--- START ---
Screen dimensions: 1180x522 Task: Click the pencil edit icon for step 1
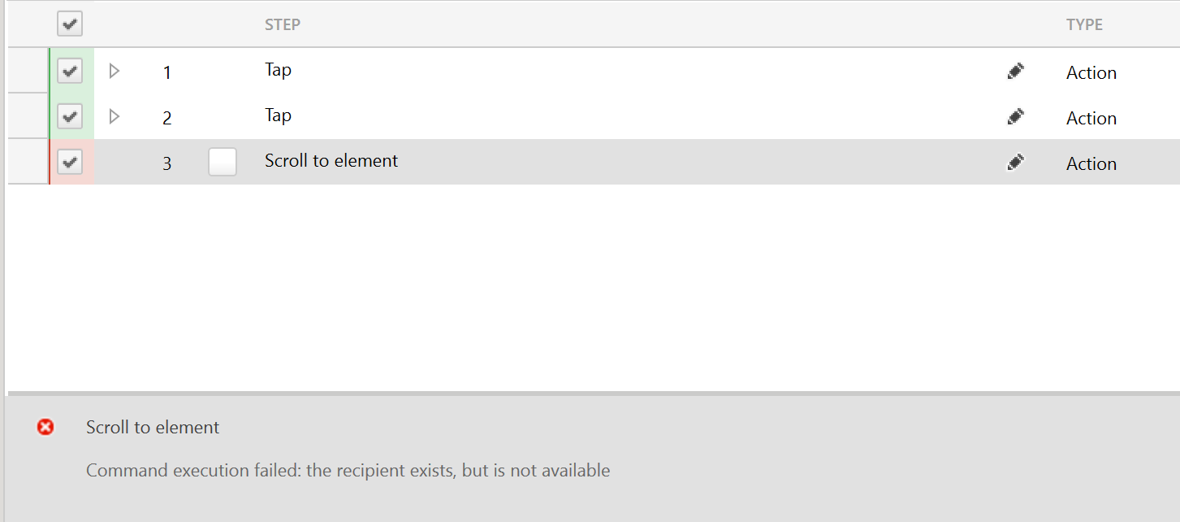coord(1014,72)
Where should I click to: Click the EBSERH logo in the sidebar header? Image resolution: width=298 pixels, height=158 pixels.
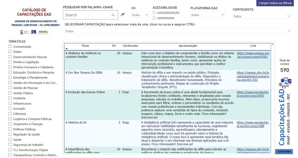click(x=44, y=32)
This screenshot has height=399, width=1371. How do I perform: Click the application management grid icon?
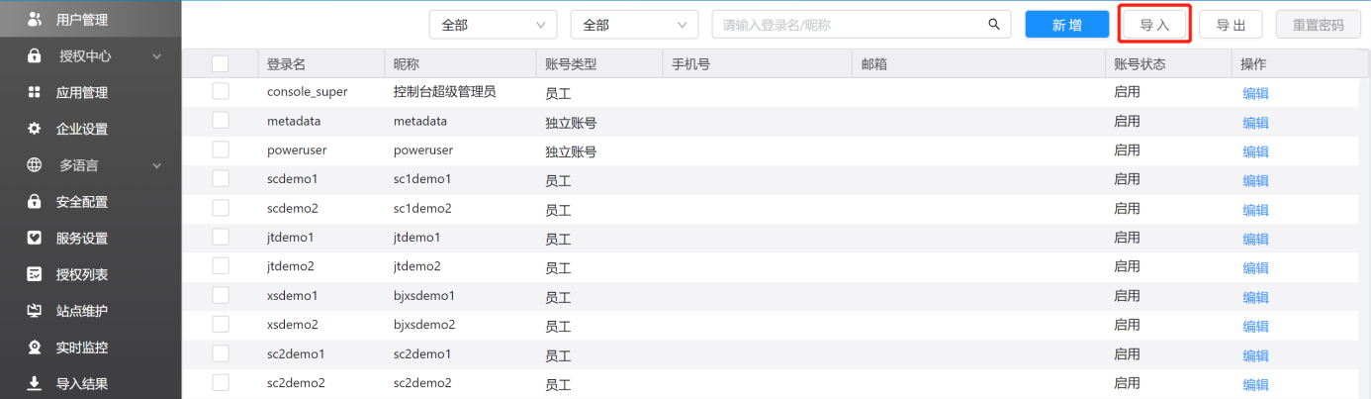point(35,92)
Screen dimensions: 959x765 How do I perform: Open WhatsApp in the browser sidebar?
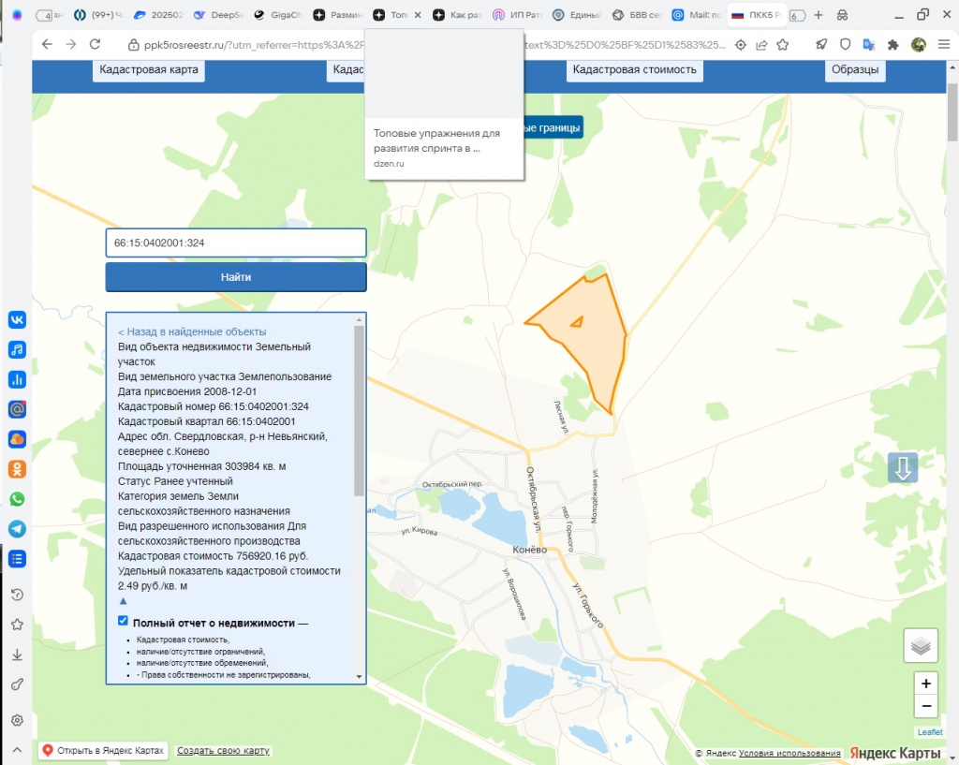click(x=17, y=499)
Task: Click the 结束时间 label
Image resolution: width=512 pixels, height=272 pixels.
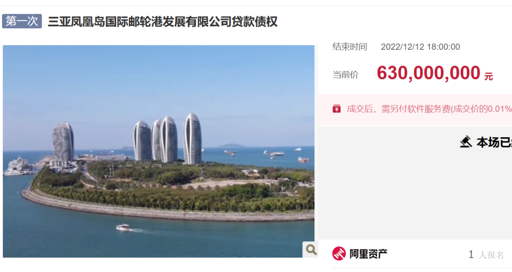Action: (x=350, y=47)
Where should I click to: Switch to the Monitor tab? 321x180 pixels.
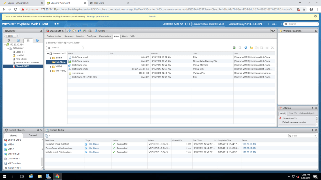click(80, 36)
--- END ---
# WHAT YOU SHOULD DO:
Restate word for word the lines that begin at the one containing "Where should I click to: Switch" and end with the final line of the records. Pictures stay out.

# RESPONSE TO THIS EXERCISE:
Where should I click to: Switch to the Monitor tab? 321x180 pixels.
click(80, 36)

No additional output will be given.